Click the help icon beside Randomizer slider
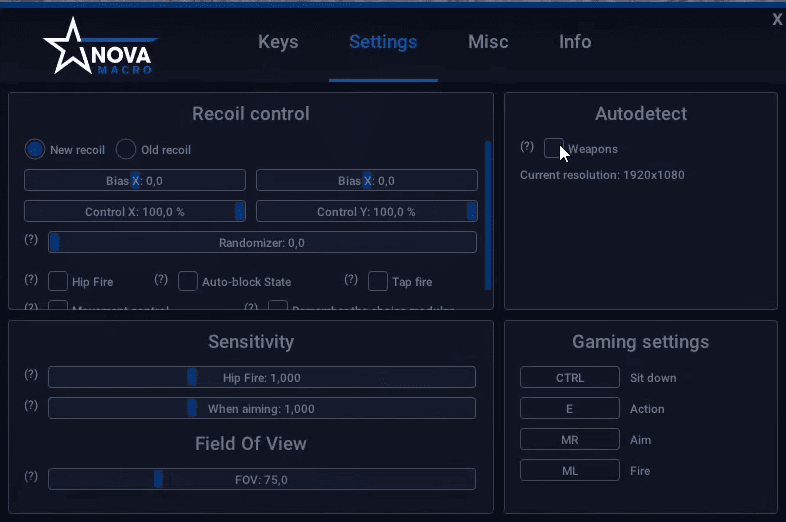The image size is (786, 522). click(x=31, y=240)
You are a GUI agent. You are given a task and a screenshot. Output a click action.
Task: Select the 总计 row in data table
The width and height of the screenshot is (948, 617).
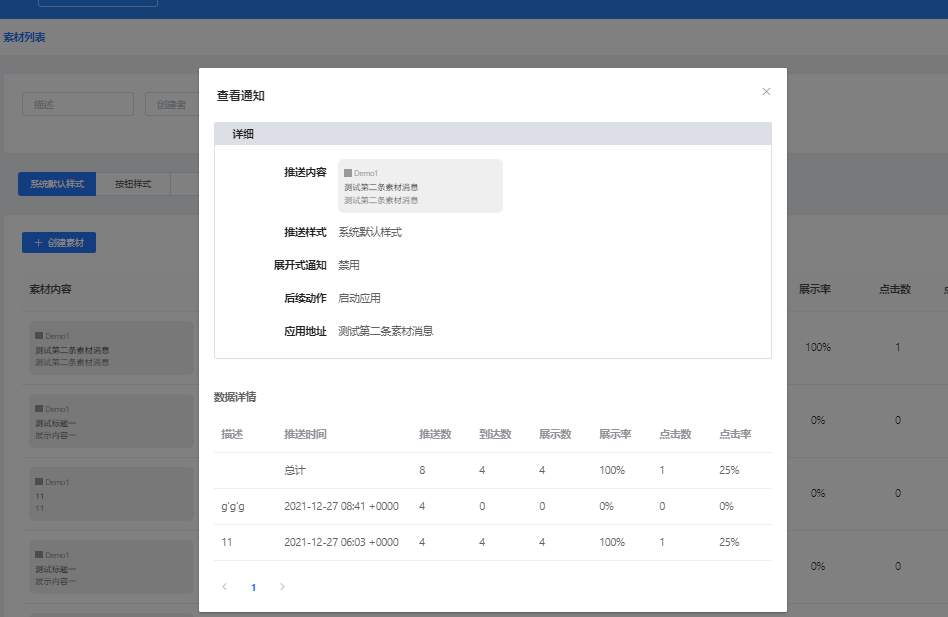(x=492, y=470)
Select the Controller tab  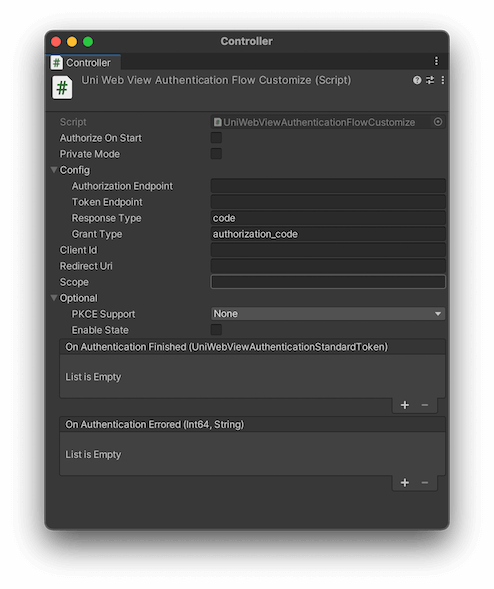(83, 62)
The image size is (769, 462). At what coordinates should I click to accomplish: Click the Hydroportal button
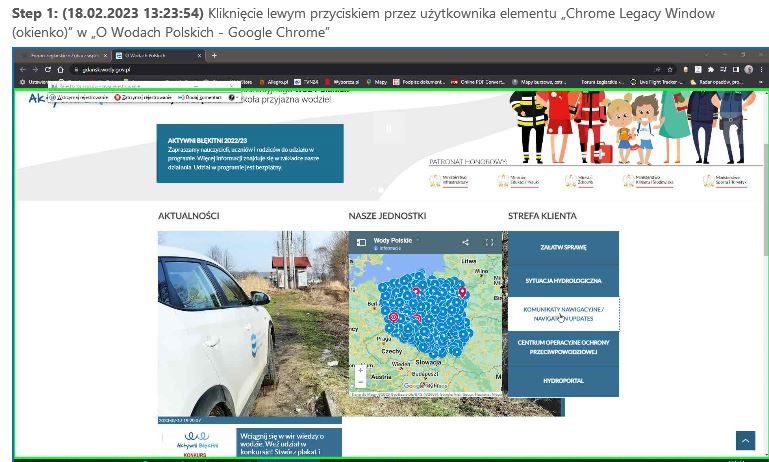[563, 381]
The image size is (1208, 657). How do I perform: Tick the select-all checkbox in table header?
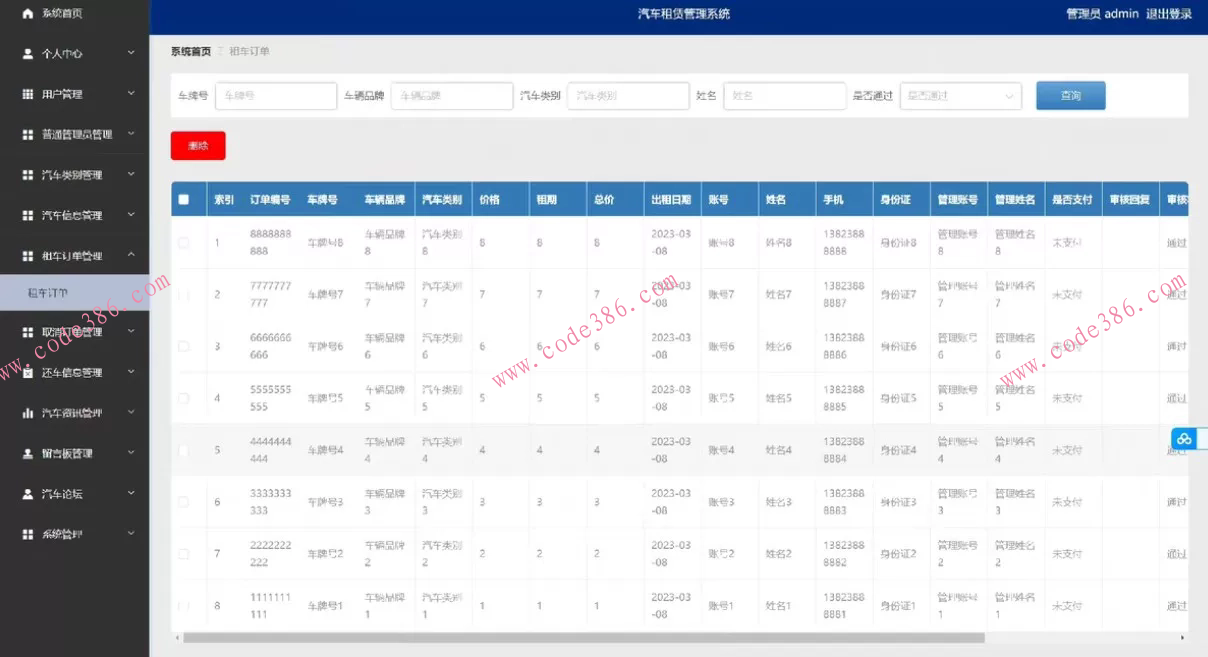(x=184, y=200)
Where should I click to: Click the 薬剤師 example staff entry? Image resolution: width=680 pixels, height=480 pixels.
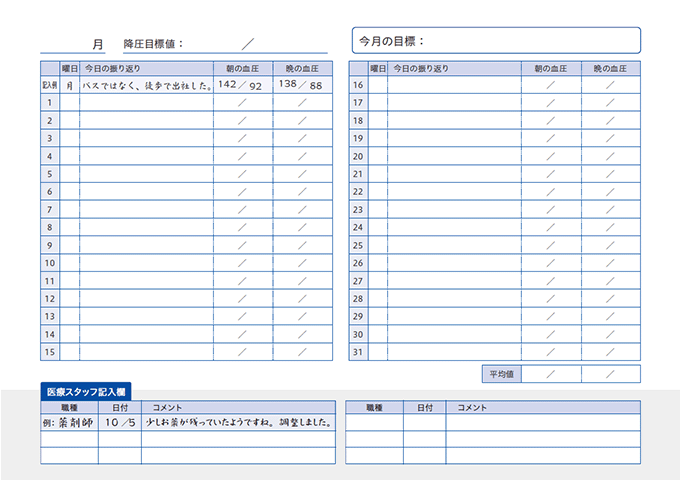[69, 423]
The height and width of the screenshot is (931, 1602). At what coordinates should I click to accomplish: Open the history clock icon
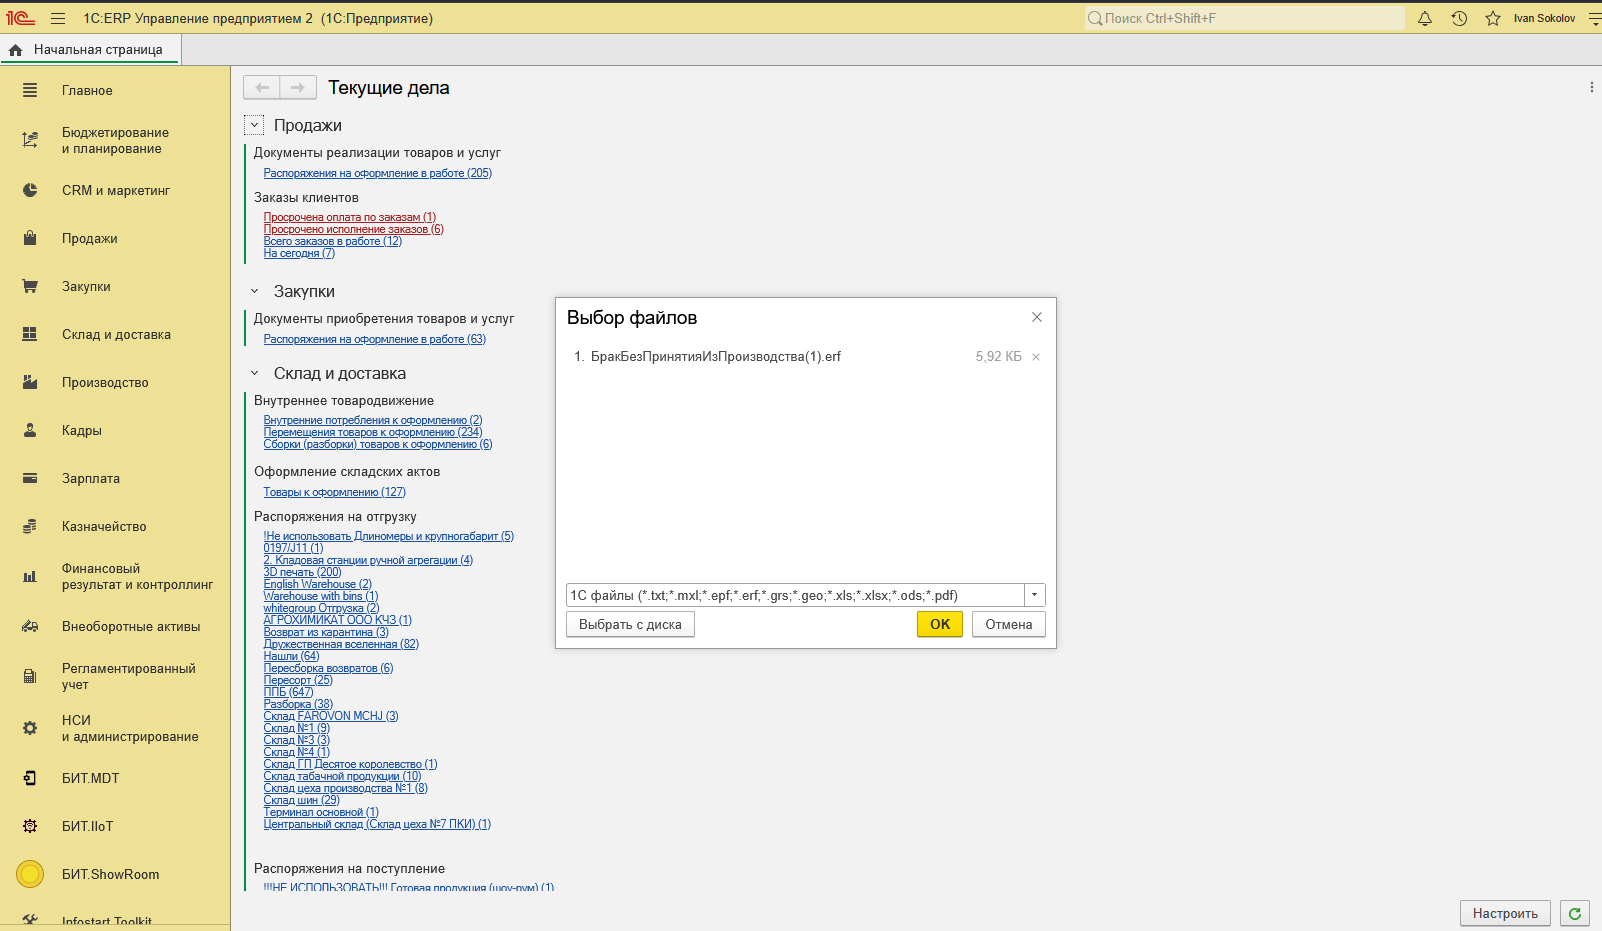click(1459, 18)
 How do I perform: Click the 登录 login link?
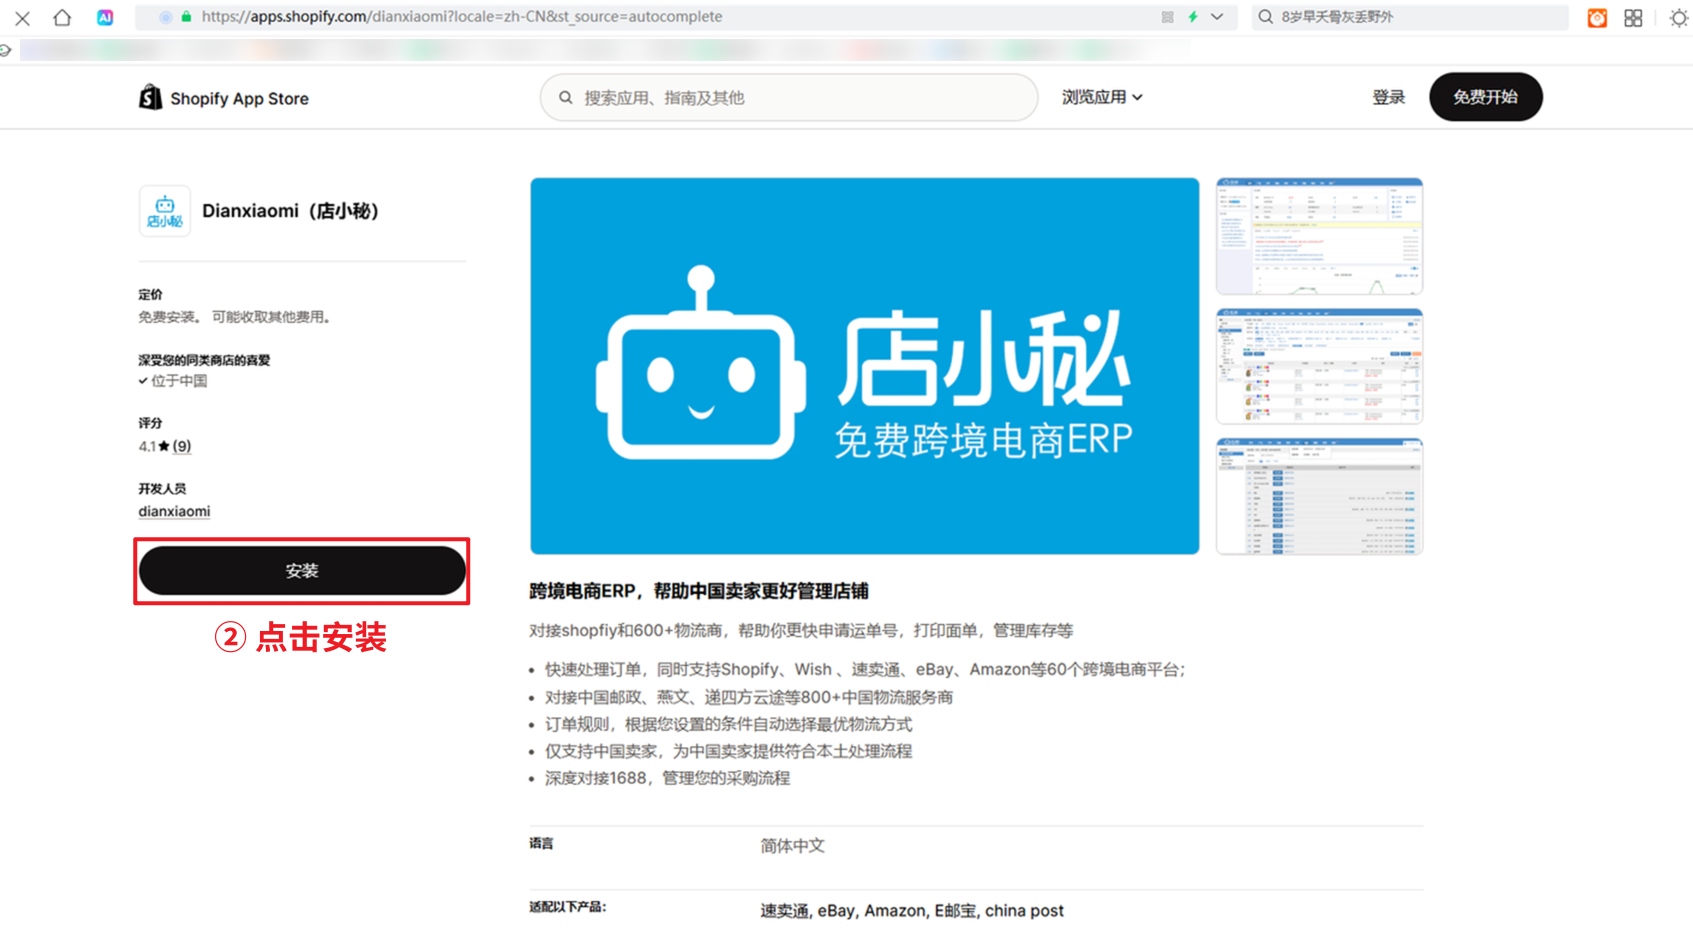(x=1388, y=97)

—————

=== ABOUT THIS TASK ===
Leave the pictures out. Transcribe exactly the lines from the one with "The image size is (769, 462)." through the end of the records.

=== ANSWER SPACE ===
The image size is (769, 462). At what coordinates should I click to accomplish: Click the Hydroportal button
[563, 381]
The image size is (1208, 657). How do I perform: Tick the select-all checkbox in table header?
(x=184, y=200)
Where should I click to: Click the 薬剤師 example staff entry? Image resolution: width=680 pixels, height=480 pixels.
[69, 423]
The height and width of the screenshot is (931, 1602). At what coordinates should I click to accomplish: Open the history clock icon
click(1459, 18)
 How do I perform: Click the 登录 login link?
(x=1388, y=97)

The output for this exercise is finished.